Nedense bu yaptığı güzel haraketin bana özel olmaması üzmüştü beni. Saçma sapan hislere kapıldığımı anlayıp kendimi önümdeki kahvaltıya verdim.
Çalışmaya başladığımdan beri evde asla kahvaltı etmezdim ve dolayısıyla nasıl bir şey olduğunu unutmuştum. Aile nasıl olunur , beraber sofraya nasıl oturulur unutmuştum.

Boğazım düğümlenirken çayımdan bir yudum aldım. Bu hoca bana çok  sıcak hiss ettiriyordu. O olunca güneş vardı hep sanki. Sımsıcak oluyordu her taraf.

......

"Ben artık gideyim." Dedim koltukta küçük bir yere sinmiş, dakikalardır sessizce otururken.

Kahvaltı ettikten sonra bana salonda oturmayı teklif etmişti ama ben onu tanımadığımdan ne konuşacağımı, ne diyeceğimi bilmiyordum. Kafamı meşgul eden tonlarca şey varken bir şeyler düşünüyordum hep. Bu yüzden kafam epey doluydu ve birde onu tanımak için yoramazdım kendimi. Sonuçta haftada bir kaç kez bize dersi olan basit bir hocaydı o benim için.

"Sana bir şey sorabilir miyim?" Dedi siyah gözlerini yüzümde gezdirip.

Kısaca kafamı salladığımda "Göründüğün gibi biri misin?" Diye sordu.

Anlamaz bakışlarım gözlerindeyken kaşlarımı çattım.

"Demek istediğim, dışarıdan herkese gösterdiğin gibi sert biri misin yoksa kalbinde çok şey mi saklı?" Dediği cümleler tam noktasına değerken yutkundum ve sert bir sesle "Nasılsam oyum." Dedim.
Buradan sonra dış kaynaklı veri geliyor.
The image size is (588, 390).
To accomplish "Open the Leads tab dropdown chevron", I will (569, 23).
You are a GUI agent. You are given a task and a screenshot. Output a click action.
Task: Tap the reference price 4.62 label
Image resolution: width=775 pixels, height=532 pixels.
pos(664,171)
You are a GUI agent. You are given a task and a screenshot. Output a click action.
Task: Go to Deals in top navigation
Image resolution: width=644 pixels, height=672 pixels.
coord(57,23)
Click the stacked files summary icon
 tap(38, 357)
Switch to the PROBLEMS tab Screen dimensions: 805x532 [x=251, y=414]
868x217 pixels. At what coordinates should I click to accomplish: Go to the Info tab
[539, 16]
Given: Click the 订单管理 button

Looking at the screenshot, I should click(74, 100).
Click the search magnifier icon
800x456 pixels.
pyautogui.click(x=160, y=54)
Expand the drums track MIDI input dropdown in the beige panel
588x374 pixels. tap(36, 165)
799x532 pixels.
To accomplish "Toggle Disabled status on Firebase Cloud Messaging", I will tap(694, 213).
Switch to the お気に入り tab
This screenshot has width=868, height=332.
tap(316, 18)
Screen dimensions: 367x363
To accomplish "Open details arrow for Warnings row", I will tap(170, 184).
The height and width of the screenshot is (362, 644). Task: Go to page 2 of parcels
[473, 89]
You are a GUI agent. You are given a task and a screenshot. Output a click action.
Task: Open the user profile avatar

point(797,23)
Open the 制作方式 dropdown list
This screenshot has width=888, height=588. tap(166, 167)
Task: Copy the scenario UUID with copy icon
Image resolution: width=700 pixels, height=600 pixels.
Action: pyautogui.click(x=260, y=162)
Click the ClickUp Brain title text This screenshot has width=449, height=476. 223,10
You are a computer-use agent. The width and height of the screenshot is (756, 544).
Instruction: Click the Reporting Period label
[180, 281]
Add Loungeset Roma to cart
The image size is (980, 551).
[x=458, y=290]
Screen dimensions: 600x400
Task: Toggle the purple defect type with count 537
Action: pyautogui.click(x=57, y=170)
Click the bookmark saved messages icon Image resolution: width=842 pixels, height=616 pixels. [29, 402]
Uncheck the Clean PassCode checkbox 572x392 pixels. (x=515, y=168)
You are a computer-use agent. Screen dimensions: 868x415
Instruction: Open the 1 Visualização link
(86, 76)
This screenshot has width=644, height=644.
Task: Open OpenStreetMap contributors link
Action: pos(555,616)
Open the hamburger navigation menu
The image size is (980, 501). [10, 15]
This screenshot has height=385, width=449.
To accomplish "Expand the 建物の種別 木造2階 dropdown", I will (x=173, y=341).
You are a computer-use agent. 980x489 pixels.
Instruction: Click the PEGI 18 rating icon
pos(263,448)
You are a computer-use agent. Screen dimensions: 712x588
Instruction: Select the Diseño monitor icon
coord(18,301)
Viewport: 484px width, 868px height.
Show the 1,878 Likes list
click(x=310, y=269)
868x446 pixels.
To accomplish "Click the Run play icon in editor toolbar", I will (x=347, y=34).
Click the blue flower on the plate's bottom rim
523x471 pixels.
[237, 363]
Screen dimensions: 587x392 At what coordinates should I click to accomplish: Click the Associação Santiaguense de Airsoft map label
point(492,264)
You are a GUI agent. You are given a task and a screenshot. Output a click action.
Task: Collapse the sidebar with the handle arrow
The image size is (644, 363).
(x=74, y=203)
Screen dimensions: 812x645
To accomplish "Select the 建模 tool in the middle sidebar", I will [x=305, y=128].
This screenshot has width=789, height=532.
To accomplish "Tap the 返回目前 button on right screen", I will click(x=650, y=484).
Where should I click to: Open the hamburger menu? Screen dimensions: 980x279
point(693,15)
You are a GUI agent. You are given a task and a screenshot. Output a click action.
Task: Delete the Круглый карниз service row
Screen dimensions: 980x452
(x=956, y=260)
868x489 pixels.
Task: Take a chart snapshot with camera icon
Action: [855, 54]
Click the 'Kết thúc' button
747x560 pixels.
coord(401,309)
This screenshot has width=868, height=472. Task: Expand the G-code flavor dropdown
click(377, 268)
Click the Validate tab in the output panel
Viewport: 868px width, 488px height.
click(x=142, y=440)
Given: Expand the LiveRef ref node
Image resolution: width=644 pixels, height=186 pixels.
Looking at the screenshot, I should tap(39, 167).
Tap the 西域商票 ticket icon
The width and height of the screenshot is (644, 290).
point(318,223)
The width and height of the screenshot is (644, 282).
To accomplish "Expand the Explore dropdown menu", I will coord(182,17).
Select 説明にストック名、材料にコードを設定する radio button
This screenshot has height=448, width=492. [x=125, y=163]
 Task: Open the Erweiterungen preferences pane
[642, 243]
İnanmayan gözleri bir saniye bile olsun gözlerimden ayrılmazken bakışmamızı sürdürdüm. Bu hocada çok farklı şeyler vardı. Geldiği bir kaç haftada beni tamamen çözmüştü. Beni yıllardır tanımayan ailem, arkadaş çevrem bana kendi kişiliğimi unuttururken bu hoca bana gerçek benliğimi hatırlatıyordu. Kendi içimde yaşadığım binlerce yükü görüyor, karanlıkta haykırdığım o sessiz çığlıkları duyuyordu sanki. Ve bu, inanılmaz derecede hoş hiss etttiriyordu. Sanki..sanki bulutların üzerindeymişsin gibi.